**WHAT IS NEEDED**
Nothing but a number is needed here; count the lines of the listing that include "pixel".

**RECORDS SUPPLIED**

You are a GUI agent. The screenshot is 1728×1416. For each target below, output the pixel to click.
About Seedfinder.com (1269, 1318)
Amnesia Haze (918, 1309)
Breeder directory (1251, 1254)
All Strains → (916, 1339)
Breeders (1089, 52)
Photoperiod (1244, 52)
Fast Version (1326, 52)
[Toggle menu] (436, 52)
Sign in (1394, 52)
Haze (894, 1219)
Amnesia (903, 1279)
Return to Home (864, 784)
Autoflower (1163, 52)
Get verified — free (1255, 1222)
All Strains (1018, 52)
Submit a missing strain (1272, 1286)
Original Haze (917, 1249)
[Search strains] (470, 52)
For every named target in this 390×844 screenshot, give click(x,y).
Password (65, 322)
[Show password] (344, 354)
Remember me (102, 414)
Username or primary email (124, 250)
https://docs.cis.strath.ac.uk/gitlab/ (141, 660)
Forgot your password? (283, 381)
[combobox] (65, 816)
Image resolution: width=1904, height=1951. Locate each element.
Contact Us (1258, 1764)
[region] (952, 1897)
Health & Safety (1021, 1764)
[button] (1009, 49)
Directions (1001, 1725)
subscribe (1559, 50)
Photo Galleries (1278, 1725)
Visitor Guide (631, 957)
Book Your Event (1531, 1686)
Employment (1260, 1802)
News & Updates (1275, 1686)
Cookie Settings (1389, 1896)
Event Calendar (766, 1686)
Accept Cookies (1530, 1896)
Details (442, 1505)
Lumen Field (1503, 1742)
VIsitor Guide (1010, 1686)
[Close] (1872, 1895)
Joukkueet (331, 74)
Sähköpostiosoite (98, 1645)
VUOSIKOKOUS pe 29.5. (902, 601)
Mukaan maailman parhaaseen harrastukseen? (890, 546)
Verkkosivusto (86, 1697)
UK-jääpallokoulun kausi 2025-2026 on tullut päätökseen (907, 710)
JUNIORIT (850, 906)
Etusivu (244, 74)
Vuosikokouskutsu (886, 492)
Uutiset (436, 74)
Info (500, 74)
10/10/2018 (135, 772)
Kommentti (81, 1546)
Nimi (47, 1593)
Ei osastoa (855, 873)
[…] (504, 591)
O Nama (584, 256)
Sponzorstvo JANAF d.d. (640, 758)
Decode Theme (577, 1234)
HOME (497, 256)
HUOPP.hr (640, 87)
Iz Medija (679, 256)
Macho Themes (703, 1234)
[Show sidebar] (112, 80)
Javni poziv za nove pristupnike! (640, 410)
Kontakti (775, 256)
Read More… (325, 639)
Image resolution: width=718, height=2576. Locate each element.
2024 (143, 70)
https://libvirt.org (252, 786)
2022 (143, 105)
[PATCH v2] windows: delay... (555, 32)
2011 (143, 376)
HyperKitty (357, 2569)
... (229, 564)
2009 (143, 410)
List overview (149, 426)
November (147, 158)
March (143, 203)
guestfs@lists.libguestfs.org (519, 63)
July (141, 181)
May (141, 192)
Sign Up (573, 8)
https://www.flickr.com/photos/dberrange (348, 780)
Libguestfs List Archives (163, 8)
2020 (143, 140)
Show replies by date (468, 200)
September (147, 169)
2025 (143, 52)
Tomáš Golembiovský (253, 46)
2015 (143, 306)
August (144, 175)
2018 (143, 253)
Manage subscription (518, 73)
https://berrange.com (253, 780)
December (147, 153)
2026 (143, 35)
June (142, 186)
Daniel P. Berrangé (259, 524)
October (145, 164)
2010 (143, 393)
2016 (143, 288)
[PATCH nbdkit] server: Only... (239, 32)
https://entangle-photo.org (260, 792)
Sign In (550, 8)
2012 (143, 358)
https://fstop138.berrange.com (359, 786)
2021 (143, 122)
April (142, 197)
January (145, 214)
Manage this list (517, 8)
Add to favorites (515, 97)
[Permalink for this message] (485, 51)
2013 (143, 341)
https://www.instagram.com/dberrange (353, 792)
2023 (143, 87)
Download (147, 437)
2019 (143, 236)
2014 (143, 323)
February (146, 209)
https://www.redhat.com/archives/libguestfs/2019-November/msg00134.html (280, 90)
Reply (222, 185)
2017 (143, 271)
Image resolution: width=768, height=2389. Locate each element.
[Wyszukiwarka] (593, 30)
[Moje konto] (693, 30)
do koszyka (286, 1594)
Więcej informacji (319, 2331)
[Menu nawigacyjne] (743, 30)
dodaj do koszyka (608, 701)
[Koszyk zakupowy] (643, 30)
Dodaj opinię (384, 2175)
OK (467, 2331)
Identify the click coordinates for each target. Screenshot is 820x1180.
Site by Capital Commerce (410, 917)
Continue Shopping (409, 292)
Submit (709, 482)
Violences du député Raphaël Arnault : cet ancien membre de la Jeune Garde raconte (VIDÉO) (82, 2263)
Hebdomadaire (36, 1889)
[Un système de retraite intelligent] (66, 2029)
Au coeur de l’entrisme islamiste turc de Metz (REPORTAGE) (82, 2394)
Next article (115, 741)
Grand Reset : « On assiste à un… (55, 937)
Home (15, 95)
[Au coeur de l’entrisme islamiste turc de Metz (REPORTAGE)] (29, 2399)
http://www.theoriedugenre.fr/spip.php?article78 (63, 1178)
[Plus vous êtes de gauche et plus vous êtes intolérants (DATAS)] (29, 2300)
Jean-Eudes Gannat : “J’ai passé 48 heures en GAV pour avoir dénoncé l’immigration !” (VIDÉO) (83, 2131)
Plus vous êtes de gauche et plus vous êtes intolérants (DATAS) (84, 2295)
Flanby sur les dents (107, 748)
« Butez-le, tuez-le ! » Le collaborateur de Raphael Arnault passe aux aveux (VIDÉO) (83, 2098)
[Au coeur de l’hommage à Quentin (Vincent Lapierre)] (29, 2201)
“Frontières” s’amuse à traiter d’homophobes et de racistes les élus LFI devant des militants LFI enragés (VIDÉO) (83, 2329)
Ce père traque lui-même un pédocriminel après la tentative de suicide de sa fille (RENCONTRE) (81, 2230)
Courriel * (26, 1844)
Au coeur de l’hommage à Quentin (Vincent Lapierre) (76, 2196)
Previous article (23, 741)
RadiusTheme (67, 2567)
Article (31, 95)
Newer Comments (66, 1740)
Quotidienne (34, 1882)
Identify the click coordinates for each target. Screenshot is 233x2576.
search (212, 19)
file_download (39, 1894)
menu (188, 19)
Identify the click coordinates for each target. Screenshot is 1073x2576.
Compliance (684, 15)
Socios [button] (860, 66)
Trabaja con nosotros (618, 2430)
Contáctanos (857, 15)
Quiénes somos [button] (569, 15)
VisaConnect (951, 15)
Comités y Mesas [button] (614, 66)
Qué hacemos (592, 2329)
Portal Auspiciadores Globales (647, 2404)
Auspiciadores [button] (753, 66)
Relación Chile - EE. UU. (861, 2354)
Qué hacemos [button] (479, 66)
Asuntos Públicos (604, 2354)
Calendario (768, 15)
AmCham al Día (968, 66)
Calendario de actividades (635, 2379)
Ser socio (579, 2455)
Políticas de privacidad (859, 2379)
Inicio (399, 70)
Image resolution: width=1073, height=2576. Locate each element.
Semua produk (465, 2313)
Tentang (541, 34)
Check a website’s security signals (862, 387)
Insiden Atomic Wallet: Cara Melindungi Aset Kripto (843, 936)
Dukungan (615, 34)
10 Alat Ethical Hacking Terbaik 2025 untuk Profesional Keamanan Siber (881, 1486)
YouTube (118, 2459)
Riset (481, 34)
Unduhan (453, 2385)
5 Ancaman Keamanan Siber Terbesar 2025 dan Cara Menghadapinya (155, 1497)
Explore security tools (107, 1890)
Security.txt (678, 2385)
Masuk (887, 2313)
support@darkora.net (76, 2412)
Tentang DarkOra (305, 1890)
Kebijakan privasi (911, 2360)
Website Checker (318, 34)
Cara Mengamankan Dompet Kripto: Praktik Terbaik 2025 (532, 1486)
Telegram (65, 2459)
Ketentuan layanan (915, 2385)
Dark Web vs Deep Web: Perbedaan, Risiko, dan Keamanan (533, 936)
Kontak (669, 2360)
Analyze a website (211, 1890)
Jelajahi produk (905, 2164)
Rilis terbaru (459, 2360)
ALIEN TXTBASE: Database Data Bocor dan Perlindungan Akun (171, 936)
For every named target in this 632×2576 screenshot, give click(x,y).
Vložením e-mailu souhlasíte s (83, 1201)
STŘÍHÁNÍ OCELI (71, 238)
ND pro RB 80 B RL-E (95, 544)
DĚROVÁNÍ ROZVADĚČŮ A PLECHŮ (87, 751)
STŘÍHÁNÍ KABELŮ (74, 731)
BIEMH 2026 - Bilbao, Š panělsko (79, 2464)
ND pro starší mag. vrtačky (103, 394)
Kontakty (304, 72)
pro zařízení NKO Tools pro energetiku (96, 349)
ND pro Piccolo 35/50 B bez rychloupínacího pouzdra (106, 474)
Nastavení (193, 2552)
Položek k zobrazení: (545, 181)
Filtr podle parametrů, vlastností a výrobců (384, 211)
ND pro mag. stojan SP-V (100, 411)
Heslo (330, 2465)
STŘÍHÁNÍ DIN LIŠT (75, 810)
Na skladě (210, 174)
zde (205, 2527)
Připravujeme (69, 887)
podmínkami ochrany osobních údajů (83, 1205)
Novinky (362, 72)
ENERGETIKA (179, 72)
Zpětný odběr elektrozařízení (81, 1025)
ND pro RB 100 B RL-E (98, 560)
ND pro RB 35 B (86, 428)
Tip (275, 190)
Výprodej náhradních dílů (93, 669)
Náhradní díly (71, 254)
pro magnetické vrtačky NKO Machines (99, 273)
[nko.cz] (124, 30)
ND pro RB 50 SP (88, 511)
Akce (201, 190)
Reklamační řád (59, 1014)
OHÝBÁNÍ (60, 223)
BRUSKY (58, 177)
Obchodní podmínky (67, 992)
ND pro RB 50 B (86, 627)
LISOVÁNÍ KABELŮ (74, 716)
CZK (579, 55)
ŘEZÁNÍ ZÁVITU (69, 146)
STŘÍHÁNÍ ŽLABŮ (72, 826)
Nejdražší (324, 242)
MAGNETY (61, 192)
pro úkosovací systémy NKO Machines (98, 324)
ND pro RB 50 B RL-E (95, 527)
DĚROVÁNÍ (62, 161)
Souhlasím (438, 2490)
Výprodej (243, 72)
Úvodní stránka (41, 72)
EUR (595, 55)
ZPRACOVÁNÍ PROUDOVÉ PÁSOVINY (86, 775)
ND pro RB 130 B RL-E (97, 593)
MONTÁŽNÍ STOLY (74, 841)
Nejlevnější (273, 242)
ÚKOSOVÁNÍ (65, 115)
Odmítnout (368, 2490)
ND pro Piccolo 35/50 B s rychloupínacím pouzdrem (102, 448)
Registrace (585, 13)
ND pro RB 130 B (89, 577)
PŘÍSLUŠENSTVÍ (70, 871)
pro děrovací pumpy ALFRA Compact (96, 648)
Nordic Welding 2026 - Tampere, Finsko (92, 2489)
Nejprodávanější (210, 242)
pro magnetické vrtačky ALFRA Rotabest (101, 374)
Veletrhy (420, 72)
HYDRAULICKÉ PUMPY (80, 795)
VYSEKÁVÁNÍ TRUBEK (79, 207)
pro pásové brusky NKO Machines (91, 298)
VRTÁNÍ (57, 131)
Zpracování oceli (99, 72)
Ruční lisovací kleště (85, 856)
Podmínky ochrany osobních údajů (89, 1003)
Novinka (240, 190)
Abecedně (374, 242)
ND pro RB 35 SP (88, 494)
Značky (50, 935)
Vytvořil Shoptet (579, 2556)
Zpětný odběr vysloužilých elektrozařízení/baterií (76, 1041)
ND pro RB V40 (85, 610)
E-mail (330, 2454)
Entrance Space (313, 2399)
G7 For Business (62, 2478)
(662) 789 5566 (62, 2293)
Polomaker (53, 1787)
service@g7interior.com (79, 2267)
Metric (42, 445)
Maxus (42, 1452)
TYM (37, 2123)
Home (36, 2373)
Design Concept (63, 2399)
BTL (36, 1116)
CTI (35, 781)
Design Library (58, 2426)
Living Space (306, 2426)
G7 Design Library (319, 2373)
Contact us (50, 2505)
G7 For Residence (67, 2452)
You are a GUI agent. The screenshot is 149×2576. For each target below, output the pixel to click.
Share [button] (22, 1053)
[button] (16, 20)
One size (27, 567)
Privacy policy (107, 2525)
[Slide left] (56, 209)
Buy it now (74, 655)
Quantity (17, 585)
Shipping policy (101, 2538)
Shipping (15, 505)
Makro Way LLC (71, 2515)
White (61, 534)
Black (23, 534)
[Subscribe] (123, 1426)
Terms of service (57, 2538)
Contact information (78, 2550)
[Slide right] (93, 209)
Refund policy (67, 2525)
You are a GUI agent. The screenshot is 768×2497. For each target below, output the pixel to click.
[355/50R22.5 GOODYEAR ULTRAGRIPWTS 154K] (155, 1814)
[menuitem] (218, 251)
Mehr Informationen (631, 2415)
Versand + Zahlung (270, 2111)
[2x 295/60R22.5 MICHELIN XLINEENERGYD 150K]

**REPLY TO THE EXERCISE**
3